Tetraspace comments on Tetraspace Grouping’s Shortform

Tetraspace 12 Dec 2019 21:18 UTC
3 points
Over the past few days I’ve been reading about reinforcement learning, because I understood how to make a neural network, say, recognise handwritten digits, but I wasn’t sure how at all that could be turned into getting a computer to play Atari games. So: what I’ve learned so far. Spinning Up’s Intro to RL probably explains this better.

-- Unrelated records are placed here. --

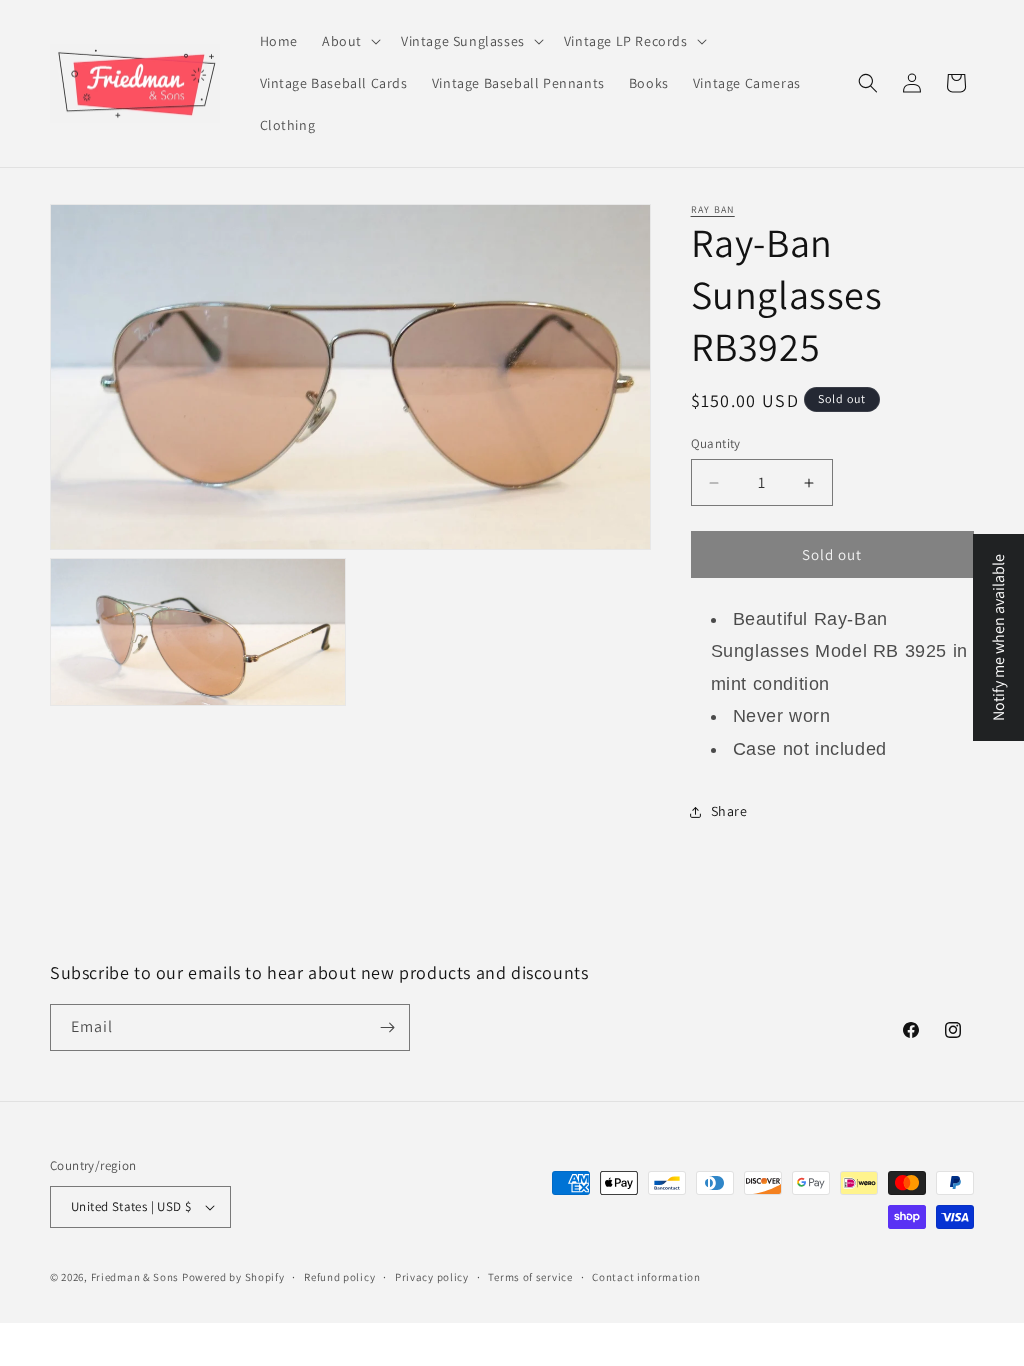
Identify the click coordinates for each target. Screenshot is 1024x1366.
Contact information (646, 1277)
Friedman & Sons (135, 1277)
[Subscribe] (387, 1027)
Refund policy (339, 1277)
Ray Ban (713, 209)
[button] (349, 41)
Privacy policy (432, 1277)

(Brief summary, explained properly below: The agent is a neural network which runs in an environment and receives a reward. Each parameter in the neural network is increased in proportion to how much it increases the probability of making the agent do what it just did, and how good the outcome of what the agent just did was.)
Reinforcement learners play inside a game involving an agent and an environment. On turn $t$ , the environment hands the agent an observation $o_{t}$ , and the agent hands the environment an action $a_{t}$ . For an agent acting in realtime, there can be sixty turns a second; this is fine.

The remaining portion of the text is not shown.